### Text extract
Housing Works, Inc. v. Turner

Citation362 F.Supp.2d 434
Decision Date30 March 2005
Docket NumberNo. 00 Civ. 1122(LAK).,00 Civ. 1122(LAK).
PartiesHOUSING WORKS, INC., Plaintiff, v. Jason TURNER, et al., Defendants.
CourtU.S. District Court — Southern District of New York

Matthew D. Brinckerhoff, Joanna C. Schwartz, Emery Celli Brinckerhoof & Abady, LLP, New York City, for Plaintiff.

John P. Woods, Michael S. Adler, Zoe Davidson, Michael A. Cardozo, Corporation Counsel of the City of New York, New York City, for Defendants.

MEMORANDUM OPINION

KAPLAN, District Judge.

Plaintiff Housing Works, Inc. ("Housing Works") here sues the City of New York and several city officials, including former Mayor Rudolph Giuliani, pursuant to 42 U.S.C. § 1983, alleging that defendants violated its rights under the Equal Protection Clause of the Fourteenth Amendment and caused them to lose several state and city contracts in retaliation for asserting their First Amendment rights. Defendants move for summary judgment dismissing Housing Works' claims under the Equal Protection Clause and the First Amendment.

Defendants move further to strike as hearsay certain of Housing Works' evidentiary submissions, including portions of an affidavit by Housing Works co-executive director Charles King, newspaper clippings, and copies of its newsletter. They argue also that Housing Works' counterstatement of facts pursuant to Local Civil Rule 56.1(b) ignores facts and inflates others, and that its response to defendants' statement of facts pursuant to Rule 56.1(c) disputes defendants' factual assertions primarily by referring to sections of its counterstatement.1 Finally, they assert that Housing Works may not rely on an opinion granting its motion for a preliminary injunction in a related case.2

I. Background

This case arises from the contentious relationship between Housing Works, a not-for-profit advocacy organization and provider of housing and services for people with HIV and AIDS, and the administration of former Mayor Giuliani. Housing Works, a vocal and litigious critic of the former mayor and his AIDS policies, alleges that certain high-ranking officials in the Giuliani administration, in retaliation for its First Amendment activities, caused it to lose state and city contracts pursuant to which it provided housing and services to homeless individuals with HIV or AIDS. Defendants contend that their actions were not retaliatory, but taken in consequence of Housing Works' fiscal difficulties and accounting problems.

The facts are laid out fully in the Report and Recommendation of Magistrate Judge James C. Francis IV, dated September 15, 2004 (the "Report and Recommendation"), and a decision by Judge Victor Marrero on an earlier motion.3 There is no need to repeat them here.

Magistrate Judge Francis recommended (1) denying the motion to strike, (2) granting the motion dismissing (a) the equal protection claims against Giuliani, Mastro, Barkan, Kaswan, Barrios-Paoli and Capoziello, (b) all claims against Cohen, (c) the First Amendment claim against Giuliani with respect to the final non-responsibility appeal, (d) all claims against the City other than the First Amendment and equal protection claims with respect to the final non-responsibility appeal and the New York State Department of Labor ("NYSDOL") and New York State Department of Health ("NYSDOH") contracts, and (e) the claim for reputational damages, and (3) denying the motion in all other respects.

### Stored data
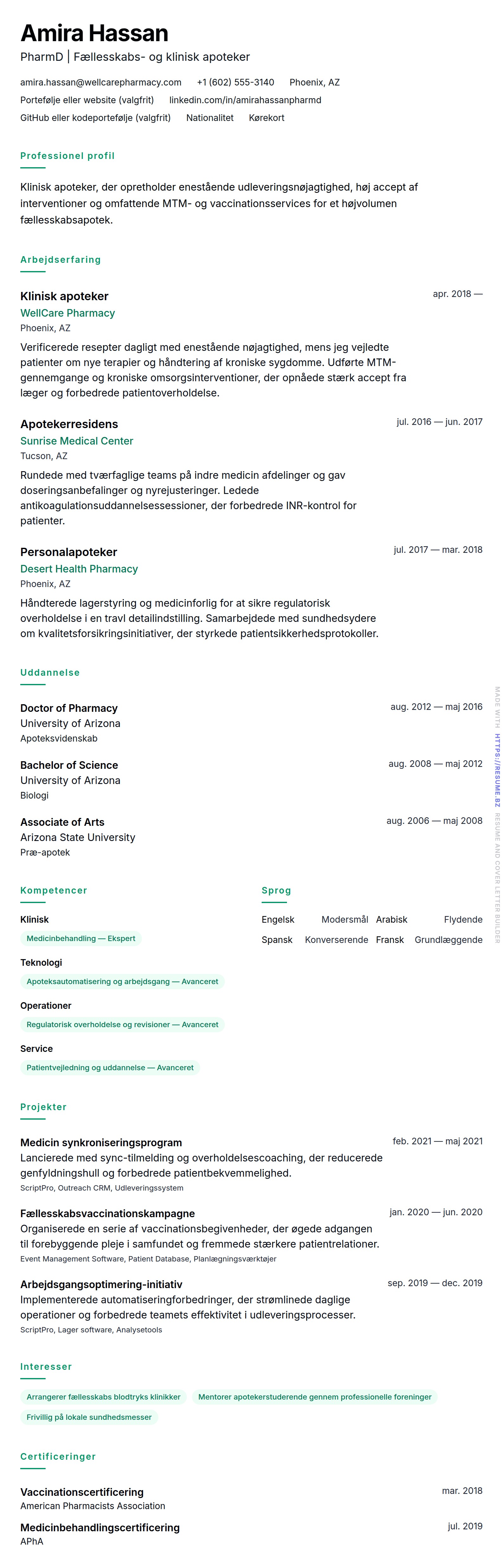
Task: Open the vertical resume.bz watermark link
Action: click(x=497, y=770)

### List of tasks
1: Answer these questions from the Housing Works opinion, marking each answer with the same letter:
(a) Which court decided the case?
(b) According to defendants, what led to their actions against Housing Works?
(c) What date does the Report and Recommendation bear?
2: Why does the Housing Works opinion not set out the facts of the case in its background section?
3: In the Housing Works opinion, reproduce the passage from "Citation362 F.Supp.2d 434" to "City, for Defendants." word for word.

### Answers in order
1:
(a) The U.S. District Court for the Southern District of New York.
(b) Housing Works' fiscal difficulties and accounting problems.
(c) September 15, 2004.

2: The facts are already laid out fully in Magistrate Judge Francis's Report and Recommendation and in Judge Victor Marrero's decision on an earlier motion. The opinion says there is no need to repeat them.

3:
Citation362 F.Supp.2d 434
Decision Date30 March 2005
Docket NumberNo. 00 Civ. 1122(LAK).,00 Civ. 1122(LAK).
PartiesHOUSING WORKS, INC., Plaintiff, v. Jason TURNER, et al., Defendants.
CourtU.S. District Court — Southern District of New York

Matthew D. Brinckerhoff, Joanna C. Schwartz, Emery Celli Brinckerhoof & Abady, LLP, New York City, for Plaintiff.

John P. Woods, Michael S. Adler, Zoe Davidson, Michael A. Cardozo, Corporation Counsel of the City of New York, New York City, for Defendants.